Massive Bodenversiegelung und intensive Landwirtschaft nehmen immer mehr bedrohten Arten den Lebensraum. Doch es gibt Hoffnung für Schmetterlinge, Bienen und Co. Umweltministerin Leonore Gewessler ruft bis Ende September zu einem Biodiversitätsdialog auf, bei dem alle ihre Ideen und Vorschläge einbringen können, wie die Artenvielfalt erhalten werden kann. Der GRÜNE Landtagsabgeodnete Wolfgang Spitzmüller ruft zum Mitmachen auf.

„Gerade in Zeiten der Klimakrise können wir selbst sehr viel dazu beitragen, unsere Natur zu erhalten. Egal ob man selbst gärtnert oder eine Landwirtschaft betreibt, jeder und jede kann hier mitmachen und die eigenen Erfahrungen einbringen und die Artenvielfalt und damit letztlich auch den Menschen das Überleben zu sichern“, unterstützt Spitzmüller den breiten Bürgerbeteiligungsprozess.

grüne

„Natur im Garten“-Plankette
Auch im eigenen Garten lässt sich vieles für den Erhalt der Arten unternehmen. Wer etwa auf Kunstdünger und Torf verzichtet oder eine naturbelassene wilde Ecke einrichtet, gibt vielen bedrohten Arten eine Bleibe. „Für das Ökosystem sind solche sogenannten wilden Ecken enorm wichtig. Weil vielen Arten immer mehr Lebensraum genommen wird, können wir ihnen im eigenen Garten eine Art Leo anbieten“, berichtet Spitzmüller von seinem eigenen Garten mit mehreren dieser Ecken. Dafür erhielt er diese Woche auch die Plakette „Natur im Garten“.

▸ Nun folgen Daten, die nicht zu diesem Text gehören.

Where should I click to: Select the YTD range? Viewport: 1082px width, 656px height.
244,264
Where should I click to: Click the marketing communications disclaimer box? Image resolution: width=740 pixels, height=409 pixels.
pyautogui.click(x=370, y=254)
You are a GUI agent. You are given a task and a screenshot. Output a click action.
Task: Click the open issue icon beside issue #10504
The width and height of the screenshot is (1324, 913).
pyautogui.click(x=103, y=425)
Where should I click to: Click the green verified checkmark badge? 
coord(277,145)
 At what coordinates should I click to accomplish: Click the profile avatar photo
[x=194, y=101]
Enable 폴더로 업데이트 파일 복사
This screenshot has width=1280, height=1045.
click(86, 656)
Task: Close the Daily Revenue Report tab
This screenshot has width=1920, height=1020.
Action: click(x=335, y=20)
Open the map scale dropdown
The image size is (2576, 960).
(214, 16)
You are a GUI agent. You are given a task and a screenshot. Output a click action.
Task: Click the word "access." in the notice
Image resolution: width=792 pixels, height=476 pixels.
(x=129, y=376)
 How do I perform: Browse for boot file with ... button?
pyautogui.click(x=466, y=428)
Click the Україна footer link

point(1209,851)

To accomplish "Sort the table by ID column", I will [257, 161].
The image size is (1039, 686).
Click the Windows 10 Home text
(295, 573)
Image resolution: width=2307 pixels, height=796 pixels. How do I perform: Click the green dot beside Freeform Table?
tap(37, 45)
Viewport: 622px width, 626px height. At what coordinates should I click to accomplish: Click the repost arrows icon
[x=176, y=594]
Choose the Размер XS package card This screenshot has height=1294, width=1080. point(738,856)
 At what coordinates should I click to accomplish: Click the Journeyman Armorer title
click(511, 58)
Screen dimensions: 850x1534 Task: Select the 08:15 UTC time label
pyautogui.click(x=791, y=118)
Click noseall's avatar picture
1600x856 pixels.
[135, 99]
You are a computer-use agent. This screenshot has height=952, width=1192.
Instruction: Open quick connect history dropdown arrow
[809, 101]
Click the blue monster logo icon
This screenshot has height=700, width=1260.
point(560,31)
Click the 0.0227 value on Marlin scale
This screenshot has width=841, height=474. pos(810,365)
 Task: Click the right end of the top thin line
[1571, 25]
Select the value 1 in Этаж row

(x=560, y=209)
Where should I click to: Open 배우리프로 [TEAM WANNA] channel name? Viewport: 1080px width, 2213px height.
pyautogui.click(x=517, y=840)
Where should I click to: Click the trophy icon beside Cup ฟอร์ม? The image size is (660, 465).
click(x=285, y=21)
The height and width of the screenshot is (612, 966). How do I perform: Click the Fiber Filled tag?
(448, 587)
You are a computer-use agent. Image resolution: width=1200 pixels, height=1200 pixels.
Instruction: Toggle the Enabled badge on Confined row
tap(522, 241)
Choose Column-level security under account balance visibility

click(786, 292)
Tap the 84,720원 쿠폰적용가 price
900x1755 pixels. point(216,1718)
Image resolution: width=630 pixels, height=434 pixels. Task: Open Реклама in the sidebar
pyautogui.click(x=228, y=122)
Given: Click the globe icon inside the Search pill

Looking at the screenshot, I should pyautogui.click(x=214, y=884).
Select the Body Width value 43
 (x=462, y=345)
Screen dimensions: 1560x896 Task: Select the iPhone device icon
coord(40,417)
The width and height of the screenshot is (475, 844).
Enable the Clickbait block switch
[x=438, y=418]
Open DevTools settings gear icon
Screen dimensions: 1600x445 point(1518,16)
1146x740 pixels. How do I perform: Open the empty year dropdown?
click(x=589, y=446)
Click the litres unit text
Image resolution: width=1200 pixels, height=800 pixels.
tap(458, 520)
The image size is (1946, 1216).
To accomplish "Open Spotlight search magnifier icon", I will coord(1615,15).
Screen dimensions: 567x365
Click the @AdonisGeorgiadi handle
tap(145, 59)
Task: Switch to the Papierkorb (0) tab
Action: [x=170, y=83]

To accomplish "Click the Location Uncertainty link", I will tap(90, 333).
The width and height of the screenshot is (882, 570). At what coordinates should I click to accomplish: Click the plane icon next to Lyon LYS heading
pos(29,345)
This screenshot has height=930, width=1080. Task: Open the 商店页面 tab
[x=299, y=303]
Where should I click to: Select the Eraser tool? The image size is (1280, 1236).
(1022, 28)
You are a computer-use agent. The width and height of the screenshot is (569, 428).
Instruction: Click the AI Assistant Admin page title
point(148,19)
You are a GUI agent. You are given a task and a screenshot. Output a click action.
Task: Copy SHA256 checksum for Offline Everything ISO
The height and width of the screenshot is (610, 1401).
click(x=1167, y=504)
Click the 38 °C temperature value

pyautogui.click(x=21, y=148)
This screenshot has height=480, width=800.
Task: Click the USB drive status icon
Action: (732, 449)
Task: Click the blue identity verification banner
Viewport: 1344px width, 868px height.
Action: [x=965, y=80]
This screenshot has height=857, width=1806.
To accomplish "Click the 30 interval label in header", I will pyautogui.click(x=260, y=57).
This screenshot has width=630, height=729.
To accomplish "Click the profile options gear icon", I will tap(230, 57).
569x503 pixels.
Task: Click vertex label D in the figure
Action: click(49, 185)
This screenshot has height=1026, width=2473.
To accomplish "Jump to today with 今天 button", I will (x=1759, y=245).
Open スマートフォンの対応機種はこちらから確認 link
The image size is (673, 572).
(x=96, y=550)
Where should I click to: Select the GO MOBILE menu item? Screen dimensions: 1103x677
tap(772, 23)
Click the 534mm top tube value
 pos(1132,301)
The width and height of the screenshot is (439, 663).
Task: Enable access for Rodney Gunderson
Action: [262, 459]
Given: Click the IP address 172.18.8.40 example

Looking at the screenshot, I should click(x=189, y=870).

Spitzmüller ruft zum Handeln auf
„Die Artenvielfalt ist unsere Lebensversicherung. Wir müssen alles dafür tun, damit uns diese nicht verloren geht. Das schaffen wir nur gemeinsam. In den Gemeinden, in den Ländern und auch im eigenen Garten“, freut sich der Naturschützer auf rege Beteiligung im Biodiversitätsdialog.

„Biodiversitätsdialog2030“ und „Natur im Garten“
Ende 2020 läuft das UNO-Abkommen für biologische Vielfalt ab. Noch heuer soll ein neues globales Abkommen beschlossen werden. Die Ergebnisse des Bürgerbeteiligungsprozesses sollen in die österreichische Biodiversitäts-Strategie einfließen.

Natur im Garten ist eine vor 20 Jahren in Niederösterreich gegründete Bewegung, um Naturraum durch Veranstaltungen, Workshops und Beratung zu erhalten. Mittlerweile entsprechen fast 17.000 Gärten in Österreich den Kriterien (u.a. Verzicht auf Kunstdünger, Zulassen von Wildwuchs und Blumenwiesen).